The Liberia Health Systems Strengthening Project (HSSP) aims to strengthen the institutional capacity needed to improve maternal health, child health, and infectious disease related health outcomes at target facilities. The project utilizes an innovative approach involving systematic and coordinated improvements in the quality of services delivered at target facilities (through performance-based incentives), and an expansion of health worker skills (through the provision of specialized training, and decentralization of specialist availability). Specifically, the project will:
- (a) focus on improving the quality of care standards (in both diagnosis and treatment) for services with proven effectiveness;
- (b) increase the availability of qualified graduate physicians (pediatricians, obstetricians, general surgeons, and internal medicine specialists, with cross-cutting focus on anesthesiology);
- (c) enhance the clinical capabilities and competencies of mid-level cadres - nurses, midwives, and physician assistants- in emergency obstetrics, surgery, pediatrics, and internal medicine;
- (d) improve provider-accountability mechanisms related to both the achievement of results, and health-worker performance at selected facilities.

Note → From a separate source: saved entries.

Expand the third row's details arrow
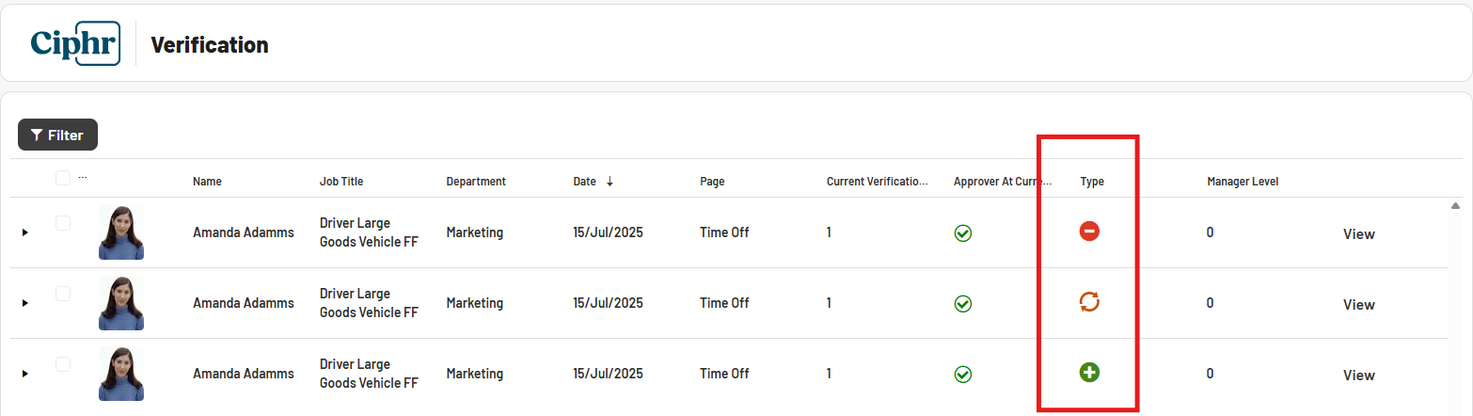1473x416 pixels. pos(25,374)
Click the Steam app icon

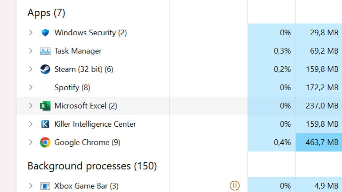(x=45, y=69)
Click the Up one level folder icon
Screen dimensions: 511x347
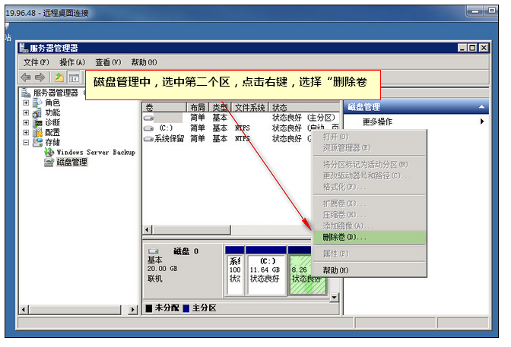(59, 77)
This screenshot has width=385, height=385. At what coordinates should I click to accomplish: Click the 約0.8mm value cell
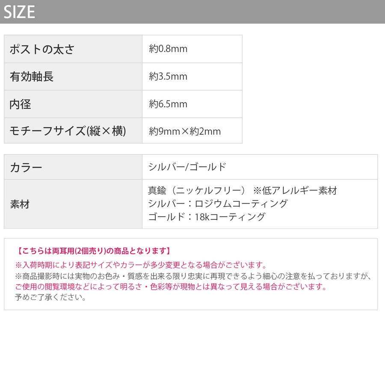point(169,49)
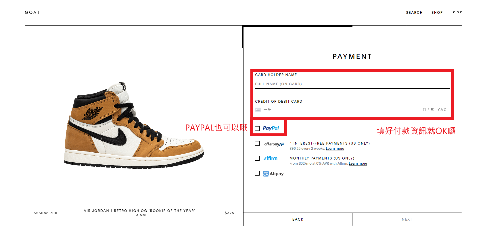Image resolution: width=487 pixels, height=251 pixels.
Task: Check the PayPal payment checkbox
Action: tap(257, 129)
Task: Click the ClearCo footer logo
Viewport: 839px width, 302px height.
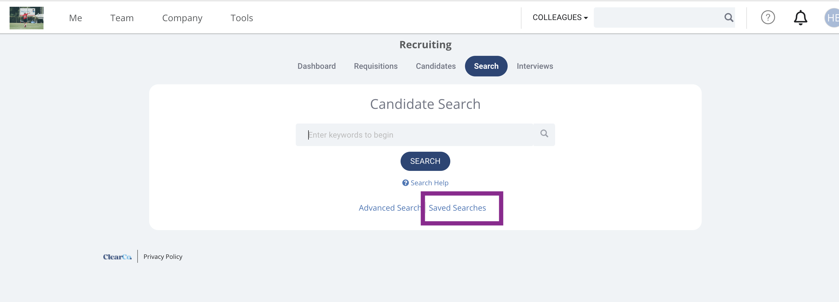Action: pyautogui.click(x=117, y=257)
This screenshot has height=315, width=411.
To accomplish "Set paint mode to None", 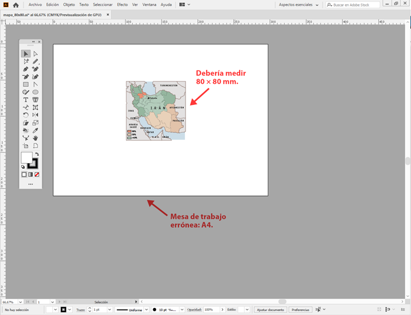I will click(37, 174).
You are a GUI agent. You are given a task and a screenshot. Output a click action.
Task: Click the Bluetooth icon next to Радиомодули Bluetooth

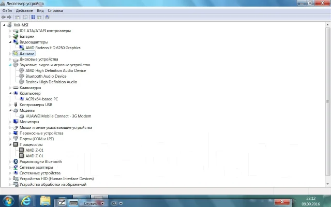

These improvements should provide a thrust towards improved outcomes.
The project includes an impact evaluation that will attempt to estimate the causal impact of project interventions on key health (and related) outcomes. Specifically, the impact evaluation takes the project as a given, and therefore is designed without control over either the selection of the six targeted hospitals, or the timing or structure of the interventions. The impact evaluation is based on a combination of two strategies:
- A simple before and after comparison of outcomes in all six hospitals
- A series of small augmented interventions at each hospital with randomized treatment groups and timing. In the end we will be able to make important but not statistically rigorous statements about the project itself and statistically rigorous statements about how some of the components of the program interact with the existing human resources for health (HRH) conditions in Liberia.
Findings are also expected to significantly advance our understanding of the interaction between HRH and incentives within hospitals in low resource settings.
The quantitative and qualitative baseline reports are available and the endline survey is scheduled for the end of 2018.